(Instructions to follow)
Restate, exactly as written, the entries below from the line that holds "The width and height of the screenshot is (1694, 690)." through the line that holds "the Align Center". Pictures are not part of the copy.

(Exercise data)
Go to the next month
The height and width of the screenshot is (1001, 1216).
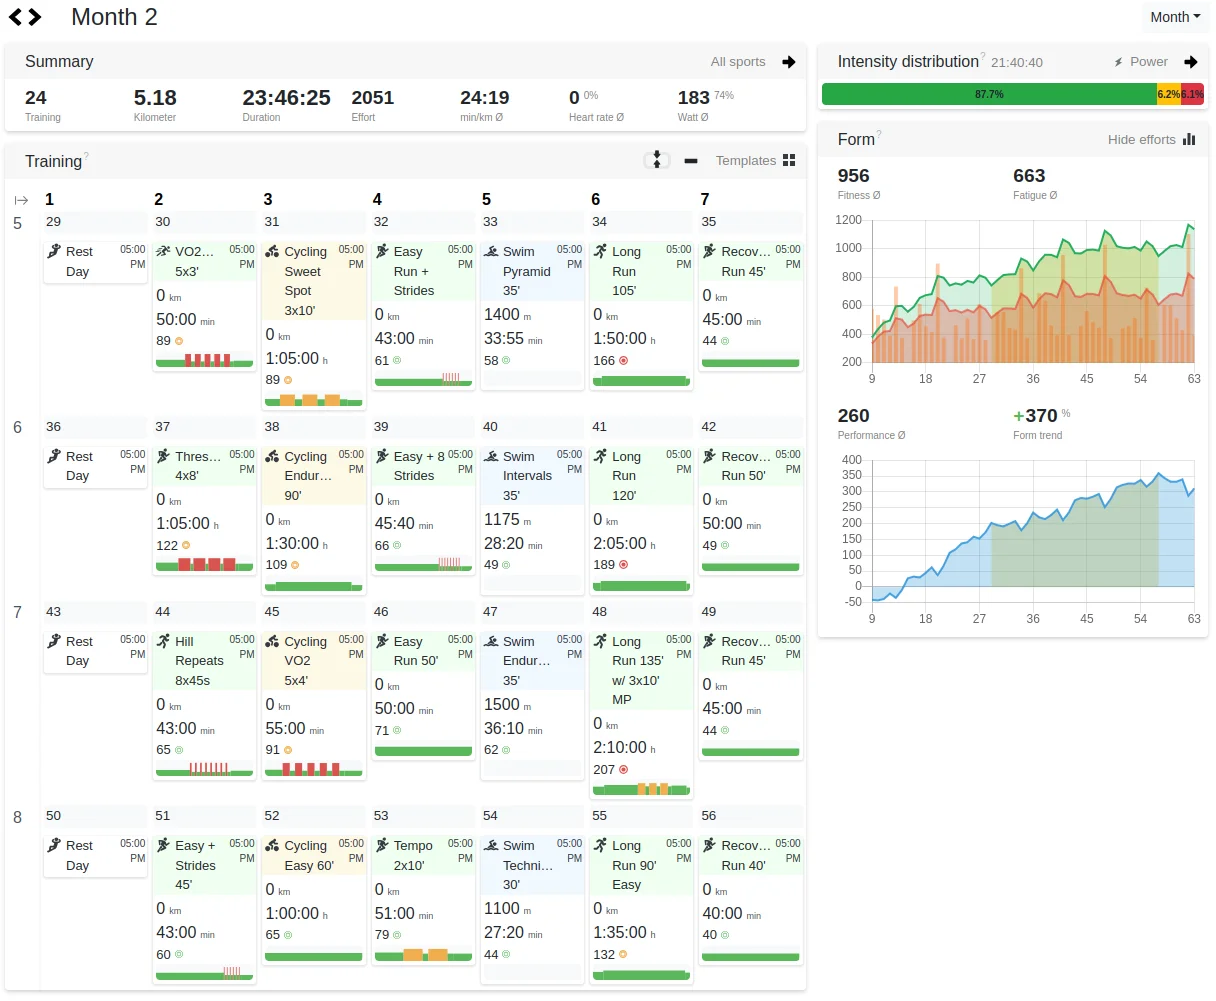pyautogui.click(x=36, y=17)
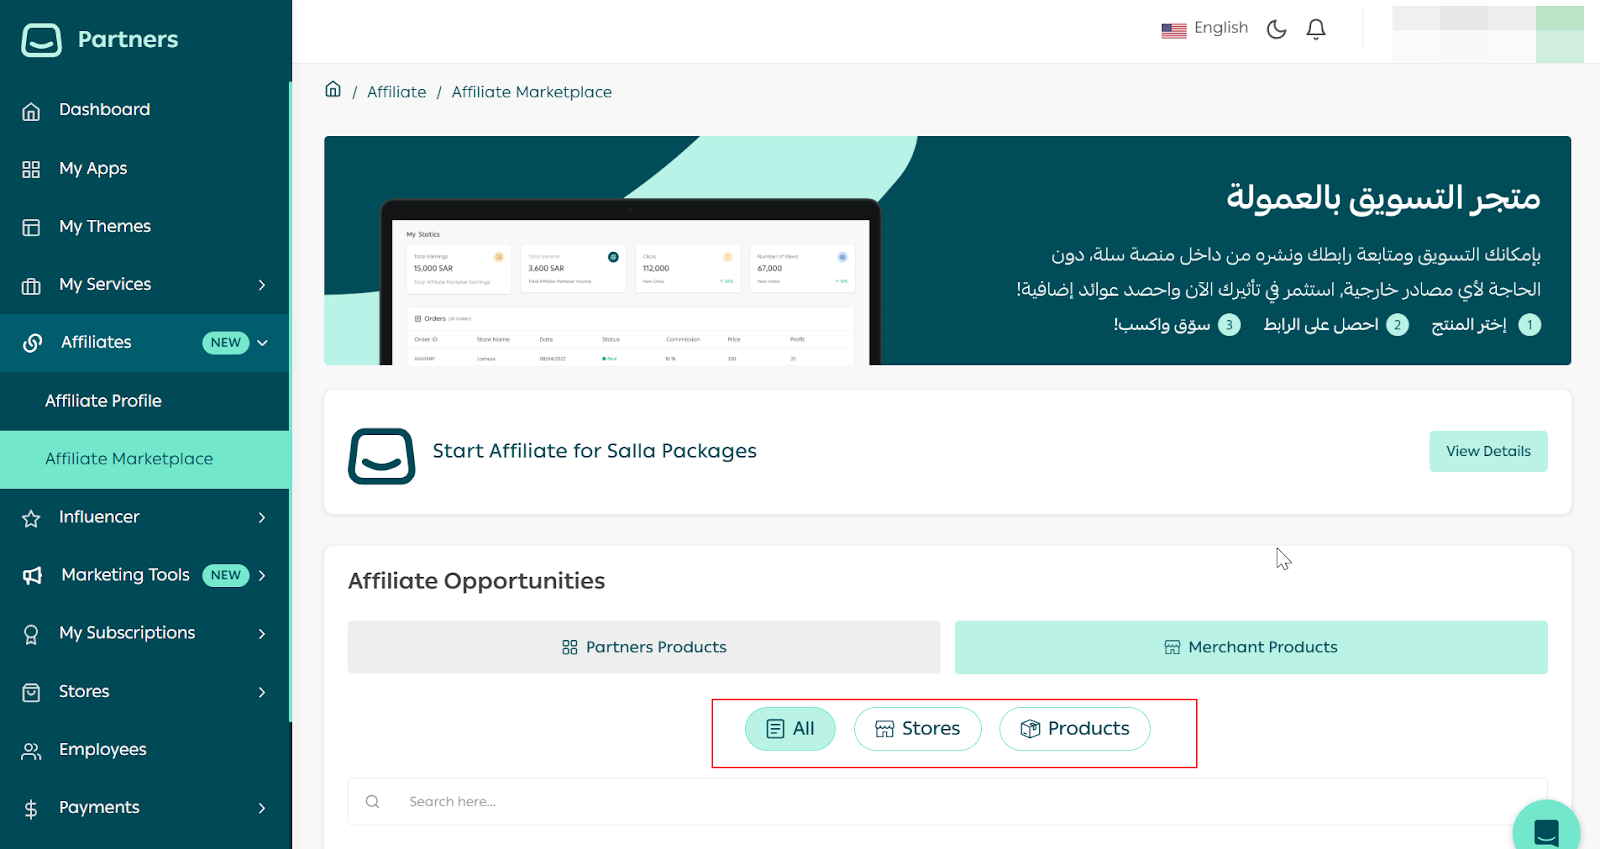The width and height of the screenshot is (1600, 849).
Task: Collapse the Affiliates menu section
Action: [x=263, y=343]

---

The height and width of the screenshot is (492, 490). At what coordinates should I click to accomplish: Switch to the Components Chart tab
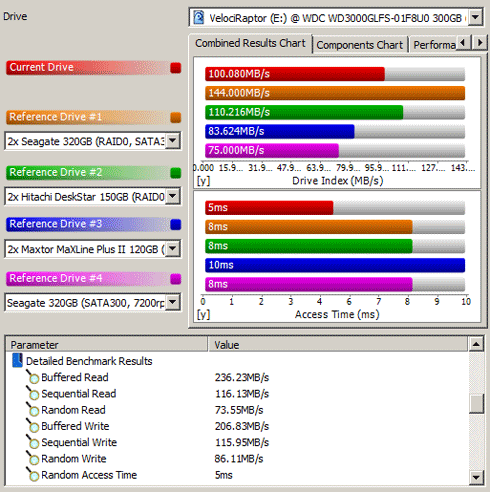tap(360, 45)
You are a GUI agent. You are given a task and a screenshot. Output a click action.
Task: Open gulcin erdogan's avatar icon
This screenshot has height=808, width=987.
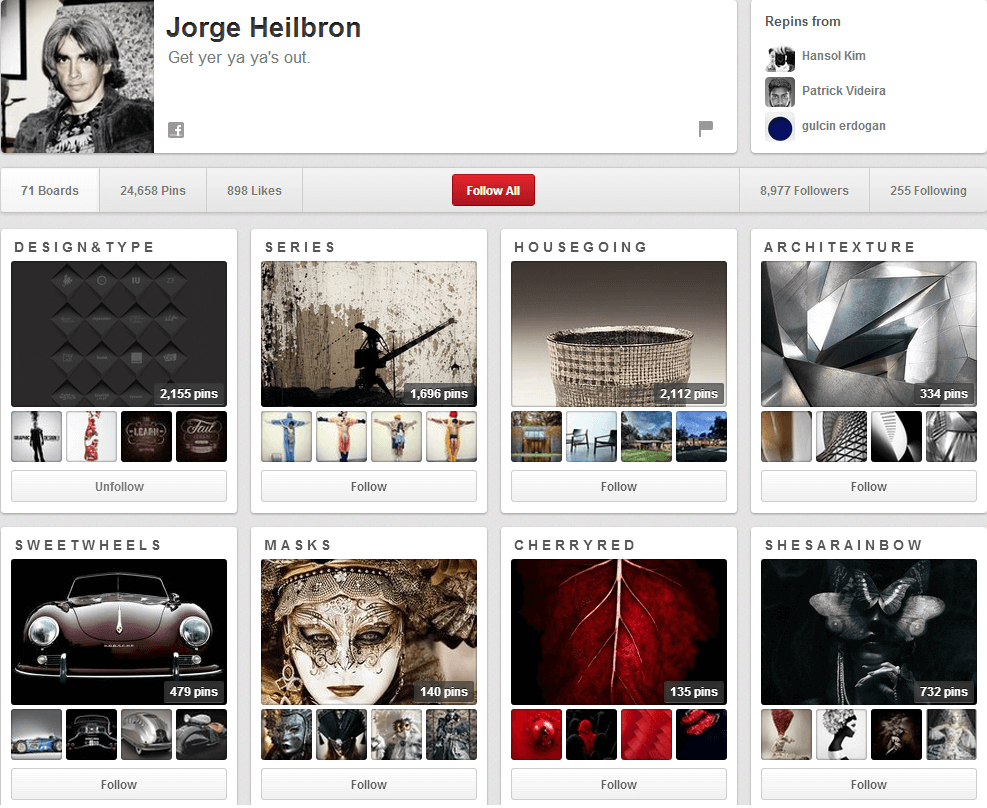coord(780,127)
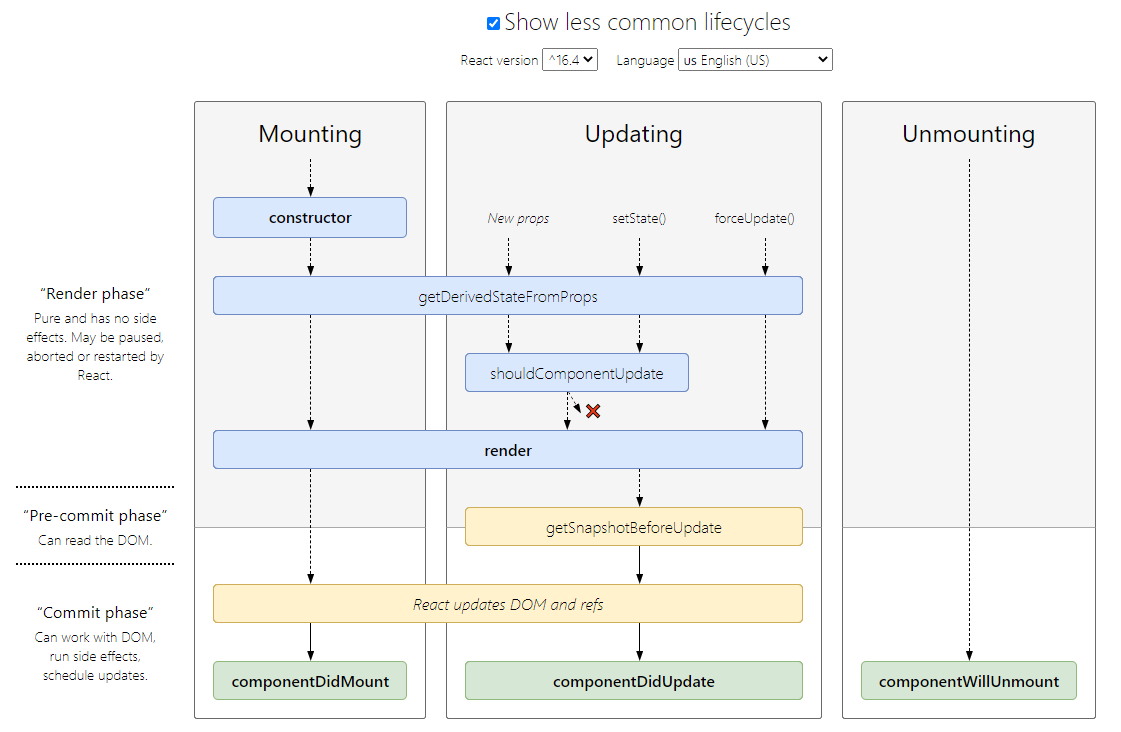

---

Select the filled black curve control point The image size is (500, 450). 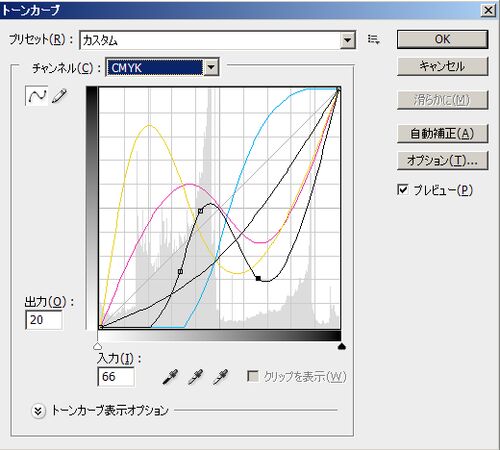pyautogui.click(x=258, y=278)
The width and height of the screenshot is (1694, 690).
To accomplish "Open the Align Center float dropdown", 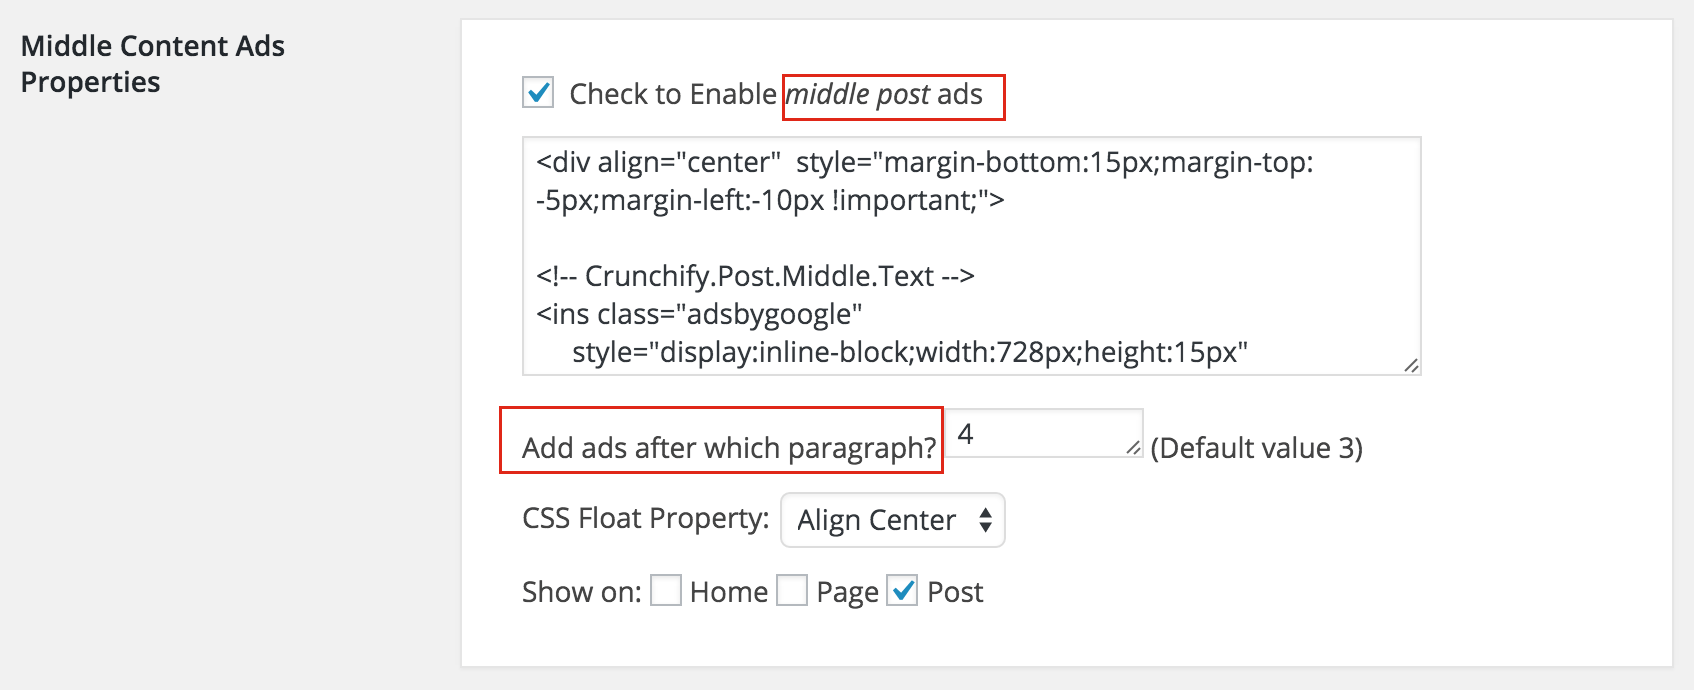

(Task response)
The width and height of the screenshot is (1694, 690).
To accomplish "Open the Align Center float dropdown", 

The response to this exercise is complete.